For days, the Scottish ‘Greens’ have debated whether to walk out on the SNP. The junior coalition partner had thrived on a strategy of being the hipster wing of the nationalist movement. They set out their stall explicitly as the depository for the second voters of SNP supporters. As the SNP fall in the polls and deeper into scandal, that now looks like a less fruitful strategy.
Harvie and Slater’s party debased themselves in return for those second-preference voters. Much of the commentary in the coming days will suggest that it was watching their humiliated MSPs defending the dropping of climate targets that broke the relationship. That is to forget that the Scottish Greens decided long ago that their environmentalism was secondary to their nationalism. Remember Ross Greer going to the international climate change conference in Glasgow to attack Greenpeace and to defend the SNP on fossil fuels?
What is driving this isn’t principle but polling.
They’re just not that into you anymore, Humza.
For Yousaf, this is an utter humiliation. Just hours ago he told us that he wanted the agreement to continue - despite his partner holding a vote on whether to leave. Unsurprisingly the First Minister’s own party was miffed as to why only one side of the relationship was getting a say over whether to have a divorce.
We’ve all been here: you know you’re about to get chucked so you dump them first to try salvage a bit of pride. We all know it only ever makes you look more pathetic.
Where does the Bute House break up leave the SNP?
Loss of Pride
There’s no doubt that the Bute House Agreement was not popular but it is relatively far down the list of reasons people have left the SNP. Internally, Yousaf may feel that ending his coalition will enable him to better see off the shadow leadership campaign of Kate Forbes and her supporters. However, the very fact that he is making decisions on how to govern the country on the basis of how it helps him control the right wing of his party only underlines his weakness.

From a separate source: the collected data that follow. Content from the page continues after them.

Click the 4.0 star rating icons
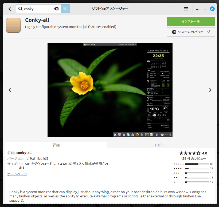This screenshot has width=219, height=207. pyautogui.click(x=190, y=153)
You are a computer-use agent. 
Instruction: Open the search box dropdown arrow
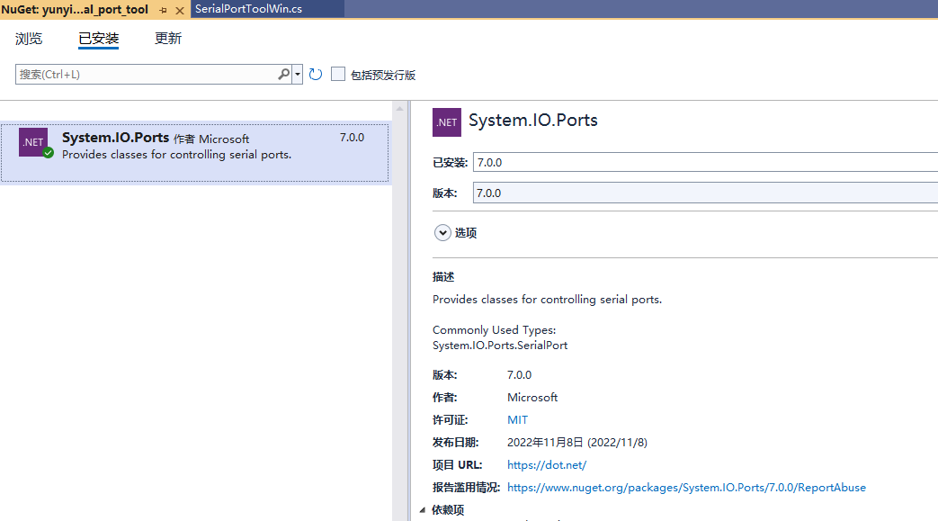click(298, 75)
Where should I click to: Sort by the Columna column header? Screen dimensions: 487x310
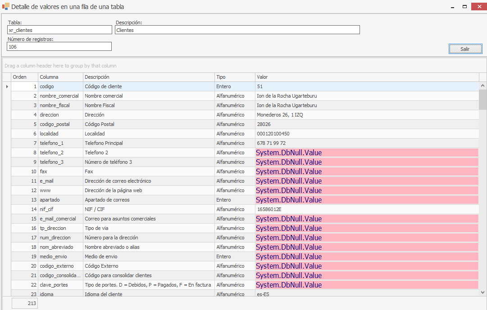60,77
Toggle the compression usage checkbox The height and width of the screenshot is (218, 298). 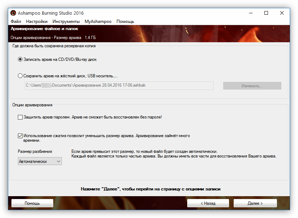tap(20, 136)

The amount of disorder within the SNP’s system will grow. The Herald’s Tom Gordon summarised how the SNP are now in the grip of political entropy:
“SNP now showing classic hallmarks of government in terminal decline. Struggling leader, powerful rebels, bitter knife-edge votes, legislative turmoil, electoral reverses looming, and oppo parties chorusing 'time for a change' after years and years and years in power”
To survive in politics you need to be able to think several moves ahead. Yousaf has possibly the worst chess game of any leader in history.
When Sturgeon resigned ahead of a mass of government and party scandals, he painted himself as “the continuity candidate.” When it was obvious Michael Matheson would have to resign he told the media that the matter was “closed”. He backed Peter Murrell as a “proven winner.” WIth the Greens now poised to take revenge by removing his parliamentary majority, it seems that, yet again, he wasn’t able to think beyond the moment he is in.
As regular readers know, I’m spending most of my time knocking on doors and talking to voters. Something that is noticeable among those who have previously voted SNP, even if they haven’t yet jumped ship to another party, is how seldom you hear a confident declaration of support for the nationalists. Labour’s parliamentary candidate chat group is full of campaigners sharing stories of meeting SNP members on the doorstep who are no longer sure if they’re going to turn out for their party.
Nationalism, at base, weaponises pride for political purposes. It is that confident feeling of belonging that the SNP’s past success was built on. In the journey from Sturgeon’s dominance to Yousaf’s incompetence, that confidence has evaporated. The SNP have gone from Steve Clarke to Ally MacLeod.
The fundamental problem the First Minister has is this: he doesn’t make people proud to be SNP. An attempt by Yousaf to paint this as the moment he resets his leadership won’t work precisely because he would be leading that effort. It isn’t that his government lost its way. He isn’t returning to a period in his administration when he confidently controlled events because that time never existed. From the first moment of his leadership voters looked at him and were utterly unconvinced.